If you’re unsure where to begin, platforms like Nestling can connect you with trusted lactation consultants and postpartum specialists. They’ll help you create a care plan tailored to your specific needs.

Key Takeaways for a Healthy Breastfeeding Diet

Here’s a quick checklist to help breastfeeding mothers stay on track with their nutritional needs. The focus is on keeping things simple and consistent - no need for perfection.

Daily Nutritional Goals:

  • Extra Calories: Add 330–500 per day
  • Iodine: 290 mcg per day
  • Choline: 550 mg per day
  • Caffeine: Keep it under 300 mg per day
  • Calcium: Aim for 1,300 mg per day

To meet these goals, include lean proteins, whole grains, low-mercury fish like salmon, and plenty of colorful fruits and vegetables in your meals. This combination covers most nutritional needs.

Foods to Avoid:

  • High-mercury fish like shark and swordfish.
  • If drinking alcohol, wait at least 2 hours per drink before breastfeeding.

Watch for signs that your baby might react to something in your diet. Symptoms like fussiness, rashes, or digestive changes could indicate sensitivity.

Keep water and snacks handy during feedings, and monitor hydration by ensuring your urine stays light-colored. If you face dietary challenges or notice any issues with your baby, reach out to a lactation consultant through Nestling. These tips are designed to support both your milk supply and your baby’s health.

FAQs

How can I tell if my baby is reacting to something I ate?

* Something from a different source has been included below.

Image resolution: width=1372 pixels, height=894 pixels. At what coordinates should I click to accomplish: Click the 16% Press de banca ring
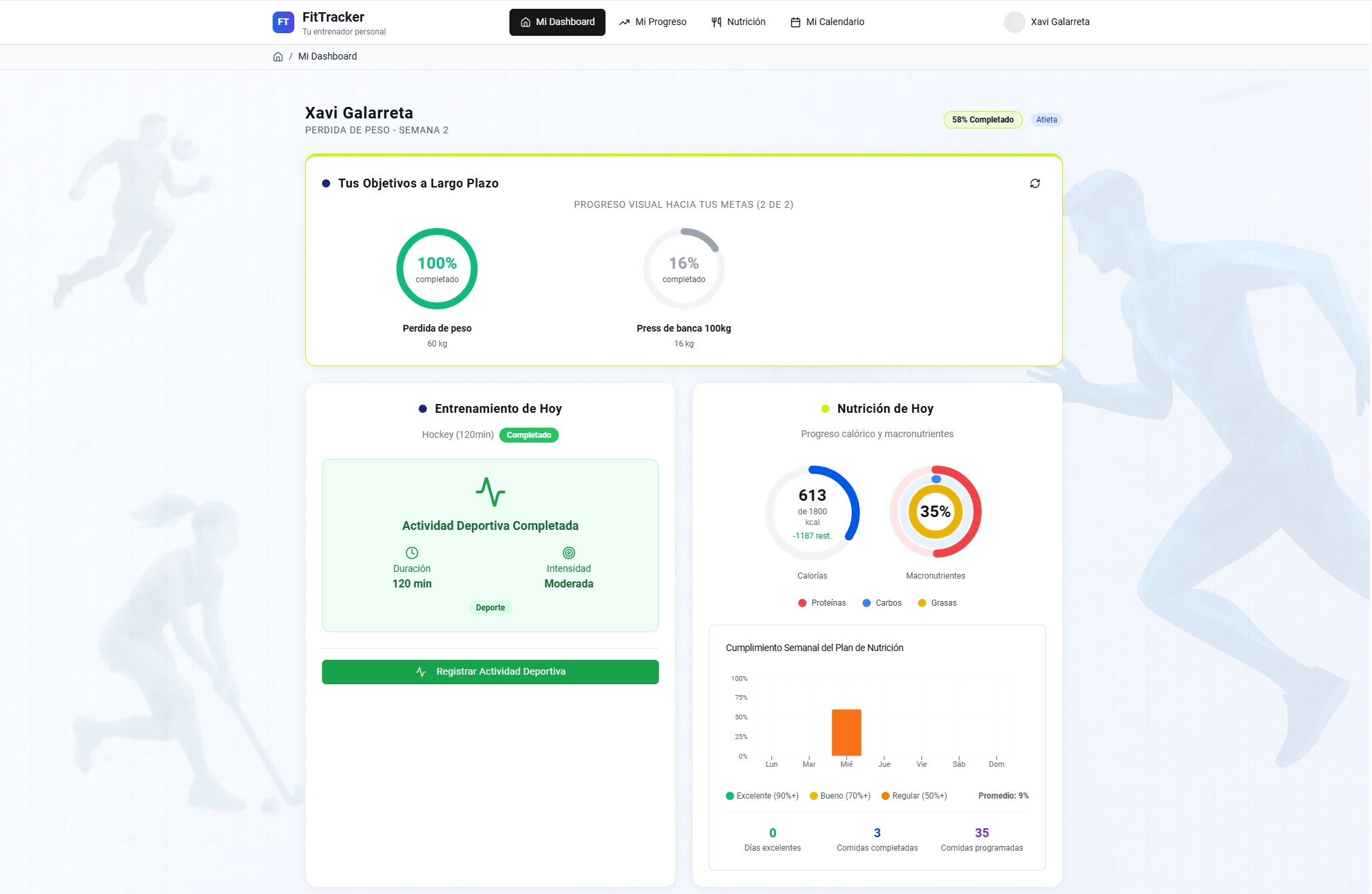click(683, 269)
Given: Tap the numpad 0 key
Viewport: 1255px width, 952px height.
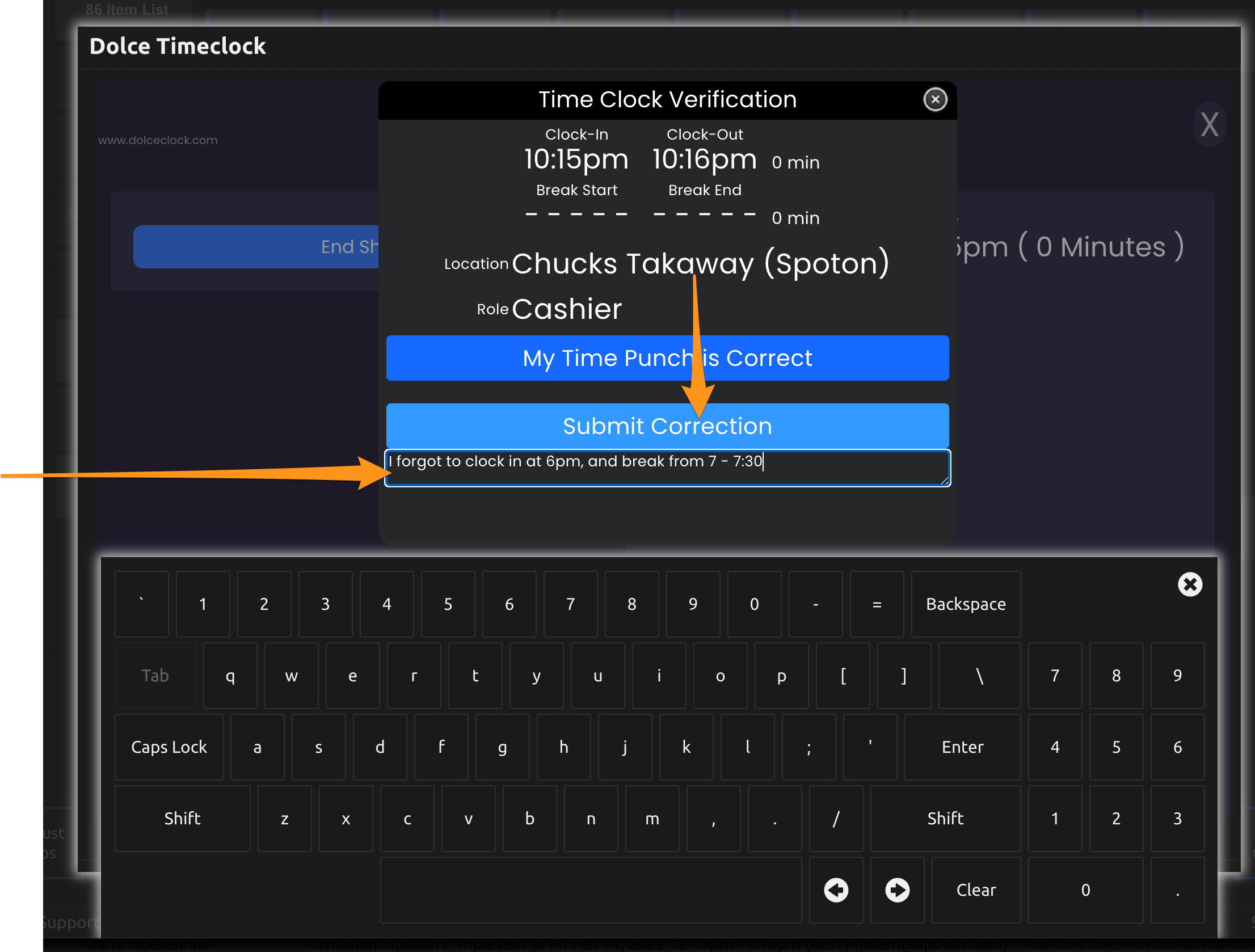Looking at the screenshot, I should [x=1085, y=890].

If your baby seems unusually fussy, develops skin rashes, or experiences digestive issues, it might be linked to something in your diet. These signs could point to a sensitivity or an allergic reaction to specific foods you’ve eaten. Pay attention to any recurring patterns and reach out to a healthcare provider if you think your baby is reacting to something in your meals.

What are the best ways to get enough iodine and choline while breastfeeding?

To support iodine and choline intake while breastfeeding, focus on incorporating a variety of nutrient-rich foods into your meals. Options like seafood, seaweed, eggs, meat, poultry, dairy products, beans, peas, lentils, and fortified foods are great choices. These provide important nutrients that benefit both you and your baby.

How can I lose weight safely without lowering my milk supply?

To safely lose weight while breastfeeding, prioritize gradual and healthy adjustments to your routine. Focus on eating nutrient-dense foods such as lean proteins, whole grains, fruits, and vegetables to nourish both you and your baby. It's important to maintain enough calorie intake to support milk production, so steer clear of crash diets or extreme calorie restrictions.

Stay hydrated throughout the day, aim for a slight calorie deficit, and incorporate light physical activity when you feel ready. Before making any significant changes to your diet or exercise routine, consult with a healthcare provider or lactation consultant to ensure both your health and your baby's needs are met.